Pada 23 Mei lalu, Presiden Joko Widodo menandatangani Peraturan Pemerintah Nomor 19 Tahun 2018 mengenai tunjangan hari raya dan gaji ke-13 untuk pegawai negeri sipil (PNS), anggota TNI dan Polri, pejabat negara, serta pensiunan. Dengan PP tersebut, semua PNS, TNI/Polri, pejabat negara, dan pensiunan akan menerima THR yang besarnya satu kali penghasilan mereka pada bulan Mei 2018 ditambah gaji ke-13. Tahun ini pemerintah juga memberikan THR untuk para pensiunan.

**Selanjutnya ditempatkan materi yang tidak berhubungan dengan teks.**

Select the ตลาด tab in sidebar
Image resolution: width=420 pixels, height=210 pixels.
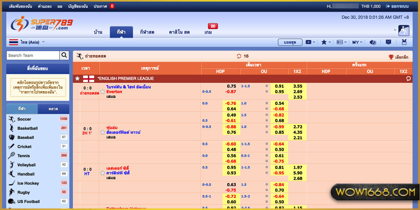pyautogui.click(x=53, y=109)
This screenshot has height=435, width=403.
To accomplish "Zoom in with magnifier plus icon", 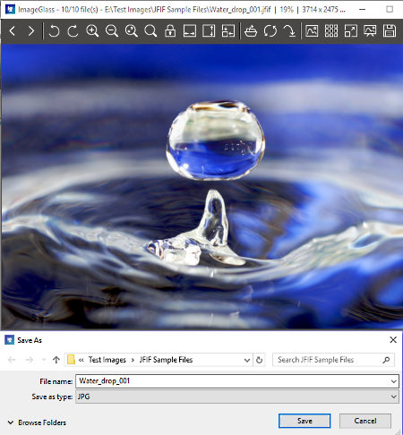I will (92, 30).
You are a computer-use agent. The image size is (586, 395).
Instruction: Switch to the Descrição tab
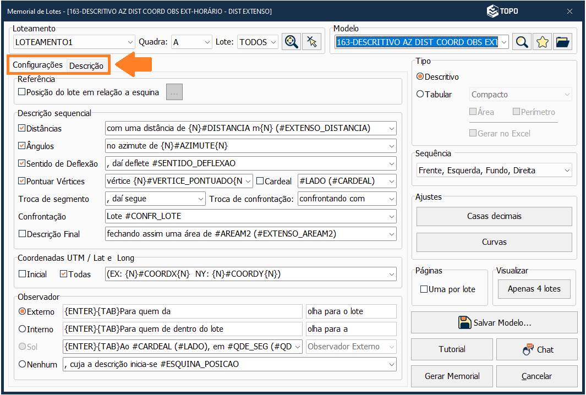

Presiden Joko Widodo menyebutkan, hal ini dilakukan sebagai bentuk apresiasi pemerintah sekaligus sebagai harapan agar aparatur negara meningkatkan kinerjanya dalam melayani publik. Keputusan ini juga diharapkan dapat mendongkrak daya beli masyarakat dan menggerakkan perekonomian nasional dengan memanfaatkan momentum Lebaran.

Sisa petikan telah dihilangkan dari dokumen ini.